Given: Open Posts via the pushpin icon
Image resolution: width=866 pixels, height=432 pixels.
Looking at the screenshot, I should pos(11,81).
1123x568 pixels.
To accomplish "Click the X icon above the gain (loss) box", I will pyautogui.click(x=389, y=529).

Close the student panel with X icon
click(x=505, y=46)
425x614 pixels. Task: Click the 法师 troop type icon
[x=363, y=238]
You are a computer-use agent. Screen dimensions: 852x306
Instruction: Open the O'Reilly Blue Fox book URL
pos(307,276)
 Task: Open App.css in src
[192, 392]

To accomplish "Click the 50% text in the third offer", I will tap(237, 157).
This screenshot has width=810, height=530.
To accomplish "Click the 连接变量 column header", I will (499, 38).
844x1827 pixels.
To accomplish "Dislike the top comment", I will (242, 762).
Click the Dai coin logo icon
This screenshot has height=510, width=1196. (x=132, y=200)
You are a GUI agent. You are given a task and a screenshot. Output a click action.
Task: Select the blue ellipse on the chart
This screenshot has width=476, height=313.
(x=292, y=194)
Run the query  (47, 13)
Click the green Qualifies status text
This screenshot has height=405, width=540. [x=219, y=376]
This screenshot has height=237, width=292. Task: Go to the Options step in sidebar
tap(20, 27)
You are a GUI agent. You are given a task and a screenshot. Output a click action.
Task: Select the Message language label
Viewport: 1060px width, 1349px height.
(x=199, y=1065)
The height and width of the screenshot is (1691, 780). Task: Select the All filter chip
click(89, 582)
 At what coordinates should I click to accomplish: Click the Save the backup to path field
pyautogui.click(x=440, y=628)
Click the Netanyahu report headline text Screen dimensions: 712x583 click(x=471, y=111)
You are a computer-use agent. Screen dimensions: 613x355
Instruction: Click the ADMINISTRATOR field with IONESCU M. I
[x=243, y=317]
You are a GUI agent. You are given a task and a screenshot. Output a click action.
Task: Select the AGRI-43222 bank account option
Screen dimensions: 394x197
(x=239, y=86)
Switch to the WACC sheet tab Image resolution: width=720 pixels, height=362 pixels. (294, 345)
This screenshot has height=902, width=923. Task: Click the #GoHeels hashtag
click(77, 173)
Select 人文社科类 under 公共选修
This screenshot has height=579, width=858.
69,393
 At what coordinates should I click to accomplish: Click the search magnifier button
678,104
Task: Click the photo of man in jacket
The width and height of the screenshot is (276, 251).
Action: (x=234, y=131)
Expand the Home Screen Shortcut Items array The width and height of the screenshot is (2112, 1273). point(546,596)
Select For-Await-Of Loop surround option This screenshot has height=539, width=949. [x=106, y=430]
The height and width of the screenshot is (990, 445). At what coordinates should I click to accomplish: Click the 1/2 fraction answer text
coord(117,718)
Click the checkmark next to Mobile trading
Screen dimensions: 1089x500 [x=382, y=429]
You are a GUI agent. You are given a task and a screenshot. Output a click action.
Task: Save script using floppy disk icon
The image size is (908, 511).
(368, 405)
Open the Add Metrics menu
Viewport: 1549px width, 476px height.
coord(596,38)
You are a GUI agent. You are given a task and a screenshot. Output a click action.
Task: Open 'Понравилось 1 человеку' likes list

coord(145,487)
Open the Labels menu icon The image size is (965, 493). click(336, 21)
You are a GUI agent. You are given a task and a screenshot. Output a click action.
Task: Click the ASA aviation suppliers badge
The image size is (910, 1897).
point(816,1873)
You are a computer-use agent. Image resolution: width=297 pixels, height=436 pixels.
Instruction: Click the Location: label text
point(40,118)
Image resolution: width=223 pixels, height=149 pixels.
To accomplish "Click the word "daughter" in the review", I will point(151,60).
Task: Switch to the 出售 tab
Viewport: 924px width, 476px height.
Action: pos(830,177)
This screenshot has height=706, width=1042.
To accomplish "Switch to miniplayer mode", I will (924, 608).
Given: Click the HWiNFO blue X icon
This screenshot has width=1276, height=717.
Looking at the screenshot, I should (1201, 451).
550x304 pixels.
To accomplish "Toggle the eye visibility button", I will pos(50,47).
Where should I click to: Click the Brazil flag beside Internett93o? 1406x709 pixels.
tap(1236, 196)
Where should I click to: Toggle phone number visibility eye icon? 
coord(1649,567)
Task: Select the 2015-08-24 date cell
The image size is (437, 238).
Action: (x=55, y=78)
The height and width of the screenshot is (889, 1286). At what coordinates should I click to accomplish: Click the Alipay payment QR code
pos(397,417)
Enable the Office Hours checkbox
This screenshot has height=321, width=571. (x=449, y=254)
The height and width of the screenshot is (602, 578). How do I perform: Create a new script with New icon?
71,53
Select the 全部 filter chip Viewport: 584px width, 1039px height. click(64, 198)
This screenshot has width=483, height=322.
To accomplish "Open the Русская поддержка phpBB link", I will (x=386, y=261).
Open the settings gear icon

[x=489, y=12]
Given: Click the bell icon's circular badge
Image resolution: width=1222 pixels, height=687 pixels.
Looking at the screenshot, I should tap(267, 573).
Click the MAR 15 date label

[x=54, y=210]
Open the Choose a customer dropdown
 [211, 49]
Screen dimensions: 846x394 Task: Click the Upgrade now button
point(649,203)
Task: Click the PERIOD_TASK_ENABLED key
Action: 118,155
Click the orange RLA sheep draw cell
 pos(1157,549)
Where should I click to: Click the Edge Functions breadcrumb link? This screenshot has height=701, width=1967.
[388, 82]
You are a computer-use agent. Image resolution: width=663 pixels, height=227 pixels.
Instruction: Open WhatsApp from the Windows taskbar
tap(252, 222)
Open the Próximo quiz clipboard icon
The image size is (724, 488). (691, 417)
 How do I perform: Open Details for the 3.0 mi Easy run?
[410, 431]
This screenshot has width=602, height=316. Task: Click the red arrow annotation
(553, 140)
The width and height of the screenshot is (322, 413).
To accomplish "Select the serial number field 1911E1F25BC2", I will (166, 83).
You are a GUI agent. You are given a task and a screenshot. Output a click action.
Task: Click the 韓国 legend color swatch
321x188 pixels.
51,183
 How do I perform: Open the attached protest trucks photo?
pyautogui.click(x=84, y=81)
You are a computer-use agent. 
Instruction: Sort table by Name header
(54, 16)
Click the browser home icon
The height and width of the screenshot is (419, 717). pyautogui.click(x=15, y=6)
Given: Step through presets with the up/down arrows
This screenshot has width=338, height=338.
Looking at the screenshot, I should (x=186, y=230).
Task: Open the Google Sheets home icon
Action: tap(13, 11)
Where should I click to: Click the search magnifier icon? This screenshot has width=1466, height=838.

····················

▸ **WHAT THE EXERCISE ASKS**:
Can you rewrite the data above with every "GUI agent" replaced by "GUI assistant" and everything else unchanged?

▸ **SOLVED EXERCISE**:
Given: Open Posts via the pushpin icon
Image resolution: width=866 pixels, height=432 pixels.
Looking at the screenshot, I should pos(11,81).
1123x568 pixels.
To accomplish "Click the X icon above the gain (loss) box", I will pyautogui.click(x=389, y=529).

Close the student panel with X icon
click(x=505, y=46)
425x614 pixels. Task: Click the 法师 troop type icon
[x=363, y=238]
You are a computer-use agent. Screen dimensions: 852x306
Instruction: Open the O'Reilly Blue Fox book URL
pos(307,276)
 Task: Open App.css in src
[192, 392]

To accomplish "Click the 50% text in the third offer", I will tap(237, 157).
This screenshot has width=810, height=530.
To accomplish "Click the 连接变量 column header", I will (499, 38).
844x1827 pixels.
To accomplish "Dislike the top comment", I will (242, 762).
Click the Dai coin logo icon
This screenshot has height=510, width=1196. (x=132, y=200)
You are a GUI assistant. You are given a task and a screenshot. Output a click action.
Task: Select the blue ellipse on the chart
This screenshot has width=476, height=313.
(x=292, y=194)
Run the query  (47, 13)
Click the green Qualifies status text
This screenshot has height=405, width=540. [x=219, y=376]
This screenshot has height=237, width=292. Task: Go to the Options step in sidebar
tap(20, 27)
You are a GUI assistant. You are given a task and a screenshot. Output a click action.
Task: Select the Message language label
Viewport: 1060px width, 1349px height.
(x=199, y=1065)
The height and width of the screenshot is (1691, 780). Task: Select the All filter chip
click(89, 582)
 At what coordinates should I click to accomplish: Click the Save the backup to path field
pyautogui.click(x=440, y=628)
Click the Netanyahu report headline text Screen dimensions: 712x583 click(x=471, y=111)
You are a computer-use agent. Screen dimensions: 613x355
Instruction: Click the ADMINISTRATOR field with IONESCU M. I
[x=243, y=317]
You are a GUI assistant. You are given a task and a screenshot. Output a click action.
Task: Select the AGRI-43222 bank account option
Screen dimensions: 394x197
(x=239, y=86)
Switch to the WACC sheet tab Image resolution: width=720 pixels, height=362 pixels. (294, 345)
This screenshot has height=902, width=923. Task: Click the #GoHeels hashtag
click(77, 173)
Select 人文社科类 under 公共选修
This screenshot has height=579, width=858.
69,393
 At what coordinates should I click to accomplish: Click the search magnifier button
678,104
Task: Click the photo of man in jacket
The width and height of the screenshot is (276, 251).
Action: (x=234, y=131)
Expand the Home Screen Shortcut Items array The width and height of the screenshot is (2112, 1273). point(546,596)
Select For-Await-Of Loop surround option This screenshot has height=539, width=949. [x=106, y=430]
The height and width of the screenshot is (990, 445). At what coordinates should I click to accomplish: Click the 1/2 fraction answer text
coord(117,718)
Click the checkmark next to Mobile trading
Screen dimensions: 1089x500 [x=382, y=429]
You are a GUI assistant. You are given a task and a screenshot. Output a click action.
Task: Save script using floppy disk icon
The image size is (908, 511).
(368, 405)
Open the Add Metrics menu
Viewport: 1549px width, 476px height.
coord(596,38)
You are a GUI assistant. You are given a task and a screenshot. Output a click action.
Task: Open 'Понравилось 1 человеку' likes list

coord(145,487)
Open the Labels menu icon The image size is (965, 493). click(336, 21)
You are a GUI assistant. You are given a task and a screenshot. Output a click action.
Task: Click the ASA aviation suppliers badge
The image size is (910, 1897).
point(816,1873)
You are a computer-use agent. Image resolution: width=297 pixels, height=436 pixels.
Instruction: Click the Location: label text
point(40,118)
Image resolution: width=223 pixels, height=149 pixels.
To accomplish "Click the word "daughter" in the review", I will point(151,60).
Task: Switch to the 出售 tab
Viewport: 924px width, 476px height.
Action: pos(830,177)
This screenshot has height=706, width=1042.
To accomplish "Switch to miniplayer mode", I will (924, 608).
Given: Click the HWiNFO blue X icon
This screenshot has width=1276, height=717.
Looking at the screenshot, I should (1201, 451).
550x304 pixels.
To accomplish "Toggle the eye visibility button", I will pos(50,47).
Where should I click to: Click the Brazil flag beside Internett93o? 1406x709 pixels.
tap(1236, 196)
Where should I click to: Toggle phone number visibility eye icon? 
coord(1649,567)
Task: Select the 2015-08-24 date cell
The image size is (437, 238).
Action: (x=55, y=78)
The height and width of the screenshot is (889, 1286). At what coordinates should I click to accomplish: Click the Alipay payment QR code
pos(397,417)
Enable the Office Hours checkbox
This screenshot has height=321, width=571. (x=449, y=254)
The height and width of the screenshot is (602, 578). How do I perform: Create a new script with New icon?
71,53
Select the 全部 filter chip Viewport: 584px width, 1039px height. click(64, 198)
This screenshot has width=483, height=322.
To accomplish "Open the Русская поддержка phpBB link", I will (x=386, y=261).
Open the settings gear icon

[x=489, y=12]
Given: Click the bell icon's circular badge
Image resolution: width=1222 pixels, height=687 pixels.
Looking at the screenshot, I should tap(267, 573).
Click the MAR 15 date label

[x=54, y=210]
Open the Choose a customer dropdown
 [211, 49]
Screen dimensions: 846x394 Task: Click the Upgrade now button
point(649,203)
Task: Click the PERIOD_TASK_ENABLED key
Action: 118,155
Click the orange RLA sheep draw cell
 pos(1157,549)
Where should I click to: Click the Edge Functions breadcrumb link? This screenshot has height=701, width=1967.
[388, 82]
You are a computer-use agent. Image resolution: width=663 pixels, height=227 pixels.
Instruction: Open WhatsApp from the Windows taskbar
tap(252, 222)
Open the Próximo quiz clipboard icon
The image size is (724, 488). (691, 417)
 How do I perform: Open Details for the 3.0 mi Easy run?
[410, 431]
This screenshot has width=602, height=316. Task: Click the red arrow annotation
(553, 140)
The width and height of the screenshot is (322, 413).
To accomplish "Select the serial number field 1911E1F25BC2", I will (166, 83).
You are a GUI assistant. You are given a task and a screenshot. Output a click action.
Task: Click the 韓国 legend color swatch
321x188 pixels.
51,183
 How do I perform: Open the attached protest trucks photo?
pyautogui.click(x=84, y=81)
You are a computer-use agent. 
Instruction: Sort table by Name header
(54, 16)
Click the browser home icon
The height and width of the screenshot is (419, 717). pyautogui.click(x=15, y=6)
Given: Step through presets with the up/down arrows
This screenshot has width=338, height=338.
Looking at the screenshot, I should (x=186, y=230).
Task: Open the Google Sheets home icon
Action: tap(13, 11)
Where should I click to: Click the search magnifier icon? This screenshot has width=1466, height=838.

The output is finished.